WORK INSTRUCTIONS: The whole listing is to be set down again without alteration.

THE RECORDS:

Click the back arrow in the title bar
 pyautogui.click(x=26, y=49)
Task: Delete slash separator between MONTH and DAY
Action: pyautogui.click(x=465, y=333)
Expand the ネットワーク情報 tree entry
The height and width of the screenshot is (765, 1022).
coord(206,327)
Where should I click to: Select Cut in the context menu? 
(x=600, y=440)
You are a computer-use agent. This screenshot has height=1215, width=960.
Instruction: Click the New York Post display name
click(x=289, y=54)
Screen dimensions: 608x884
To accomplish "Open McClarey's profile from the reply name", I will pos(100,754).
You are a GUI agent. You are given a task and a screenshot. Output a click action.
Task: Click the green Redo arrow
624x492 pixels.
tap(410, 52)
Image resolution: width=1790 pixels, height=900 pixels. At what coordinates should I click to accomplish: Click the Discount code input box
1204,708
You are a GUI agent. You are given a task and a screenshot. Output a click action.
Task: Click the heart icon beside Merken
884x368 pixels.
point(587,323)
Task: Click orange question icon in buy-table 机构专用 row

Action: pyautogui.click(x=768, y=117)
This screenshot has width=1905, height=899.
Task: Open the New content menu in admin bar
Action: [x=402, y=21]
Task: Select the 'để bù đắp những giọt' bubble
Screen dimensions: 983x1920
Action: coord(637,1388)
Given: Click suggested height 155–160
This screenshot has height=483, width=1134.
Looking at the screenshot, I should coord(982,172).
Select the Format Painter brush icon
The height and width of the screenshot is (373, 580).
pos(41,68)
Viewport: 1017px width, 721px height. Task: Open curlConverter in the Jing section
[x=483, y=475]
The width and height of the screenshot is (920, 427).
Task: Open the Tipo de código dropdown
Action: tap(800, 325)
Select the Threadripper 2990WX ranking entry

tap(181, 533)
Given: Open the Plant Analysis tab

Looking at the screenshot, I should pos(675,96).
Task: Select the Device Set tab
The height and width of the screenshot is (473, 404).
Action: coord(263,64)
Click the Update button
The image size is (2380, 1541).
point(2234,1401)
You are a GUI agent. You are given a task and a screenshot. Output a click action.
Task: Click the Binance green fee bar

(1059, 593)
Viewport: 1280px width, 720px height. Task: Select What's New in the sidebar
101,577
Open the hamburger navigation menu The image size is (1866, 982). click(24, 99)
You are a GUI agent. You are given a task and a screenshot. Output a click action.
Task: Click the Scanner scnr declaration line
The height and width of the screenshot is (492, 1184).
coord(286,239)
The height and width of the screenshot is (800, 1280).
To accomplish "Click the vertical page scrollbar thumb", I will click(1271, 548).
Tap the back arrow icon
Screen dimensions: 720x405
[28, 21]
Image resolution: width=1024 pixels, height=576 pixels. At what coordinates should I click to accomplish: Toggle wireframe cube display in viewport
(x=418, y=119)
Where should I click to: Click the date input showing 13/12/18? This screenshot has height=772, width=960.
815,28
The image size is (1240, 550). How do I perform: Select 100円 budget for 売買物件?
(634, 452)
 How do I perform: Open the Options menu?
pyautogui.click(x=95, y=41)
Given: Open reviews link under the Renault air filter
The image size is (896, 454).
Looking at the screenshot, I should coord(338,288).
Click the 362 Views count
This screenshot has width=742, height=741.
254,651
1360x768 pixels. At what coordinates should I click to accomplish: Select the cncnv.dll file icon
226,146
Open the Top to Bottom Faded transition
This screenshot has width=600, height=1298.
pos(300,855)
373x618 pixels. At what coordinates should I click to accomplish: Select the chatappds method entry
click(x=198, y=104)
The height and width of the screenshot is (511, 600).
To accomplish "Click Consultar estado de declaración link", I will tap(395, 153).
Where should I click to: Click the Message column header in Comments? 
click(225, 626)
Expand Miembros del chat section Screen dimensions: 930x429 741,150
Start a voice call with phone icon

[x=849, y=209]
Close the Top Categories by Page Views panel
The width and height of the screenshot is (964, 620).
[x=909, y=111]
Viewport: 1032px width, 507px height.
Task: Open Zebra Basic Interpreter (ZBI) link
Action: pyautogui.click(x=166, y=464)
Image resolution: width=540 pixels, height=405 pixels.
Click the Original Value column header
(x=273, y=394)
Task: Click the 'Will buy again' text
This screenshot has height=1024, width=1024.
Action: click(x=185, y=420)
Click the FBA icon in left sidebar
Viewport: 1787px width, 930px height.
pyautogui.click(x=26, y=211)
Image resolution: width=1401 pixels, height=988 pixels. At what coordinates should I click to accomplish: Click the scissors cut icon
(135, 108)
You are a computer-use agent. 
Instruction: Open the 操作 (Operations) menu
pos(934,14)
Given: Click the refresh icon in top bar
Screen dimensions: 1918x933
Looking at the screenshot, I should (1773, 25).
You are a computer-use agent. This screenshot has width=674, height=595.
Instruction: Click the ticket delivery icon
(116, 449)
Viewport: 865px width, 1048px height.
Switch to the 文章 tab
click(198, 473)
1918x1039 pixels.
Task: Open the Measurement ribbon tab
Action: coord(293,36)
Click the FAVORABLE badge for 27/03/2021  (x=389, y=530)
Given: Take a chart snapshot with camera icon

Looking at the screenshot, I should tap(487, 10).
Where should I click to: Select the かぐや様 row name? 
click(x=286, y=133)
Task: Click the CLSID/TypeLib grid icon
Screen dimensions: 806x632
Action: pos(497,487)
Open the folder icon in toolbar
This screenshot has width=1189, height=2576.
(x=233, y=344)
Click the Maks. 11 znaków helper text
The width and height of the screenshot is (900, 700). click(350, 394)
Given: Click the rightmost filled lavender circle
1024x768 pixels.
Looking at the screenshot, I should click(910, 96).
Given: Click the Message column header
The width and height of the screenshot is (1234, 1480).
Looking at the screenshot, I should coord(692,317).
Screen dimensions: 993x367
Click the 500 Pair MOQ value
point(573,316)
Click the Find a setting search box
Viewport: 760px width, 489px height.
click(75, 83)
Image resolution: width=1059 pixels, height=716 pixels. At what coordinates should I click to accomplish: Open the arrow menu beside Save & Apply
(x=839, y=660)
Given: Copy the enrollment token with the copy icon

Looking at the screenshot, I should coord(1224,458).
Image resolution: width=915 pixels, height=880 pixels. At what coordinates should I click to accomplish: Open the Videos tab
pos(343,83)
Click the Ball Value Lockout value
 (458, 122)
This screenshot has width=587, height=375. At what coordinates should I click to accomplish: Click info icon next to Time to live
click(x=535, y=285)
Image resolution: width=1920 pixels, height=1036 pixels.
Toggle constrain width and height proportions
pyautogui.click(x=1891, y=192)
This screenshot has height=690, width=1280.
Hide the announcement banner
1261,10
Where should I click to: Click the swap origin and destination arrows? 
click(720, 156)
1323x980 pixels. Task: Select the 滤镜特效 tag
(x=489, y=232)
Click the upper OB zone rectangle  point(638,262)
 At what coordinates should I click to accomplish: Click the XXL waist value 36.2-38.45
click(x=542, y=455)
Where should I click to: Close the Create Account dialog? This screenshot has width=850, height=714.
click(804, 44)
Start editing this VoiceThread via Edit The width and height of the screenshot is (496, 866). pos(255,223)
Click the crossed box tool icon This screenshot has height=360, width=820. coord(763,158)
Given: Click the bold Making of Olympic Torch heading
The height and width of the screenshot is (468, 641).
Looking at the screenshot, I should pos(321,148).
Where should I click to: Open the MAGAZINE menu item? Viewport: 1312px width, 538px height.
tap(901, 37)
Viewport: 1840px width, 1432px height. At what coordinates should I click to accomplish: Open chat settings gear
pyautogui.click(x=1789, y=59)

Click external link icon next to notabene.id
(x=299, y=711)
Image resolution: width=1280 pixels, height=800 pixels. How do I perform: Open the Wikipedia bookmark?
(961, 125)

EXERCISE SOLUTION:
Click the back arrow in the title bar
 pyautogui.click(x=26, y=49)
Task: Delete slash separator between MONTH and DAY
Action: pyautogui.click(x=465, y=333)
Expand the ネットワーク情報 tree entry
The height and width of the screenshot is (765, 1022).
coord(206,327)
Where should I click to: Select Cut in the context menu? 
(x=600, y=440)
You are a computer-use agent. This screenshot has height=1215, width=960.
Instruction: Click the New York Post display name
click(x=289, y=54)
Screen dimensions: 608x884
To accomplish "Open McClarey's profile from the reply name", I will pos(100,754).
You are a GUI agent. You are given a task and a screenshot. Output a click action.
Task: Click the green Redo arrow
624x492 pixels.
tap(410, 52)
Image resolution: width=1790 pixels, height=900 pixels. At what coordinates should I click to accomplish: Click the Discount code input box
1204,708
You are a GUI agent. You are given a task and a screenshot. Output a click action.
Task: Click the heart icon beside Merken
884x368 pixels.
point(587,323)
Task: Click orange question icon in buy-table 机构专用 row

Action: pyautogui.click(x=768, y=117)
This screenshot has width=1905, height=899.
Task: Open the New content menu in admin bar
Action: [x=402, y=21]
Task: Select the 'để bù đắp những giọt' bubble
Screen dimensions: 983x1920
Action: coord(637,1388)
Given: Click suggested height 155–160
This screenshot has height=483, width=1134.
Looking at the screenshot, I should coord(982,172).
Select the Format Painter brush icon
The height and width of the screenshot is (373, 580).
pos(41,68)
Viewport: 1017px width, 721px height. Task: Open curlConverter in the Jing section
[x=483, y=475]
The width and height of the screenshot is (920, 427).
Task: Open the Tipo de código dropdown
Action: tap(800, 325)
Select the Threadripper 2990WX ranking entry

tap(181, 533)
Given: Open the Plant Analysis tab

Looking at the screenshot, I should pos(675,96).
Task: Select the Device Set tab
The height and width of the screenshot is (473, 404).
Action: coord(263,64)
Click the Update button
The image size is (2380, 1541).
point(2234,1401)
You are a GUI agent. You are given a task and a screenshot. Output a click action.
Task: Click the Binance green fee bar

(1059, 593)
Viewport: 1280px width, 720px height. Task: Select What's New in the sidebar
101,577
Open the hamburger navigation menu The image size is (1866, 982). click(24, 99)
You are a GUI agent. You are given a task and a screenshot. Output a click action.
Task: Click the Scanner scnr declaration line
The height and width of the screenshot is (492, 1184).
coord(286,239)
The height and width of the screenshot is (800, 1280).
To accomplish "Click the vertical page scrollbar thumb", I will click(1271, 548).
Tap the back arrow icon
Screen dimensions: 720x405
[28, 21]
Image resolution: width=1024 pixels, height=576 pixels. At what coordinates should I click to accomplish: Toggle wireframe cube display in viewport
(x=418, y=119)
Where should I click to: Click the date input showing 13/12/18? This screenshot has height=772, width=960.
815,28
The image size is (1240, 550). How do I perform: Select 100円 budget for 売買物件?
(634, 452)
 How do I perform: Open the Options menu?
pyautogui.click(x=95, y=41)
Given: Open reviews link under the Renault air filter
The image size is (896, 454).
Looking at the screenshot, I should coord(338,288).
Click the 362 Views count
This screenshot has width=742, height=741.
254,651
1360x768 pixels. At what coordinates should I click to accomplish: Select the cncnv.dll file icon
226,146
Open the Top to Bottom Faded transition
This screenshot has width=600, height=1298.
pos(300,855)
373x618 pixels. At what coordinates should I click to accomplish: Select the chatappds method entry
click(x=198, y=104)
The height and width of the screenshot is (511, 600).
To accomplish "Click Consultar estado de declaración link", I will tap(395, 153).
Where should I click to: Click the Message column header in Comments? 
click(225, 626)
Expand Miembros del chat section Screen dimensions: 930x429 741,150
Start a voice call with phone icon

[x=849, y=209]
Close the Top Categories by Page Views panel
The width and height of the screenshot is (964, 620).
[x=909, y=111]
Viewport: 1032px width, 507px height.
Task: Open Zebra Basic Interpreter (ZBI) link
Action: pyautogui.click(x=166, y=464)
Image resolution: width=540 pixels, height=405 pixels.
Click the Original Value column header
(x=273, y=394)
Task: Click the 'Will buy again' text
This screenshot has height=1024, width=1024.
Action: click(x=185, y=420)
Click the FBA icon in left sidebar
Viewport: 1787px width, 930px height.
pyautogui.click(x=26, y=211)
Image resolution: width=1401 pixels, height=988 pixels. At what coordinates should I click to accomplish: Click the scissors cut icon
(135, 108)
You are a computer-use agent. 
Instruction: Open the 操作 (Operations) menu
pos(934,14)
Given: Click the refresh icon in top bar
Screen dimensions: 1918x933
Looking at the screenshot, I should (1773, 25).
You are a computer-use agent. This screenshot has width=674, height=595.
Instruction: Click the ticket delivery icon
(116, 449)
Viewport: 865px width, 1048px height.
Switch to the 文章 tab
click(198, 473)
1918x1039 pixels.
Task: Open the Measurement ribbon tab
Action: coord(293,36)
Click the FAVORABLE badge for 27/03/2021  (x=389, y=530)
Given: Take a chart snapshot with camera icon

Looking at the screenshot, I should tap(487, 10).
Where should I click to: Select the かぐや様 row name? 
click(x=286, y=133)
Task: Click the CLSID/TypeLib grid icon
Screen dimensions: 806x632
Action: pos(497,487)
Open the folder icon in toolbar
This screenshot has width=1189, height=2576.
(x=233, y=344)
Click the Maks. 11 znaków helper text
The width and height of the screenshot is (900, 700). click(350, 394)
Given: Click the rightmost filled lavender circle
1024x768 pixels.
Looking at the screenshot, I should click(910, 96).
Given: Click the Message column header
The width and height of the screenshot is (1234, 1480).
Looking at the screenshot, I should coord(692,317).
Screen dimensions: 993x367
Click the 500 Pair MOQ value
point(573,316)
Click the Find a setting search box
Viewport: 760px width, 489px height.
click(75, 83)
Image resolution: width=1059 pixels, height=716 pixels. At what coordinates should I click to accomplish: Open the arrow menu beside Save & Apply
(x=839, y=660)
Given: Copy the enrollment token with the copy icon

Looking at the screenshot, I should coord(1224,458).
Image resolution: width=915 pixels, height=880 pixels. At what coordinates should I click to accomplish: Open the Videos tab
pos(343,83)
Click the Ball Value Lockout value
 (458, 122)
This screenshot has width=587, height=375. At what coordinates should I click to accomplish: Click info icon next to Time to live
click(x=535, y=285)
Image resolution: width=1920 pixels, height=1036 pixels.
Toggle constrain width and height proportions
pyautogui.click(x=1891, y=192)
This screenshot has height=690, width=1280.
Hide the announcement banner
1261,10
Where should I click to: Click the swap origin and destination arrows? 
click(720, 156)
1323x980 pixels. Task: Select the 滤镜特效 tag
(x=489, y=232)
Click the upper OB zone rectangle  point(638,262)
 At what coordinates should I click to accomplish: Click the XXL waist value 36.2-38.45
click(x=542, y=455)
Where should I click to: Close the Create Account dialog? This screenshot has width=850, height=714.
click(804, 44)
Start editing this VoiceThread via Edit The width and height of the screenshot is (496, 866). pos(255,223)
Click the crossed box tool icon This screenshot has height=360, width=820. coord(763,158)
Given: Click the bold Making of Olympic Torch heading
The height and width of the screenshot is (468, 641).
Looking at the screenshot, I should pos(321,148).
Where should I click to: Open the MAGAZINE menu item? Viewport: 1312px width, 538px height.
tap(901, 37)
Viewport: 1840px width, 1432px height. At what coordinates should I click to accomplish: Open chat settings gear
pyautogui.click(x=1789, y=59)

Click external link icon next to notabene.id
(x=299, y=711)
Image resolution: width=1280 pixels, height=800 pixels. How do I perform: Open the Wikipedia bookmark?
(961, 125)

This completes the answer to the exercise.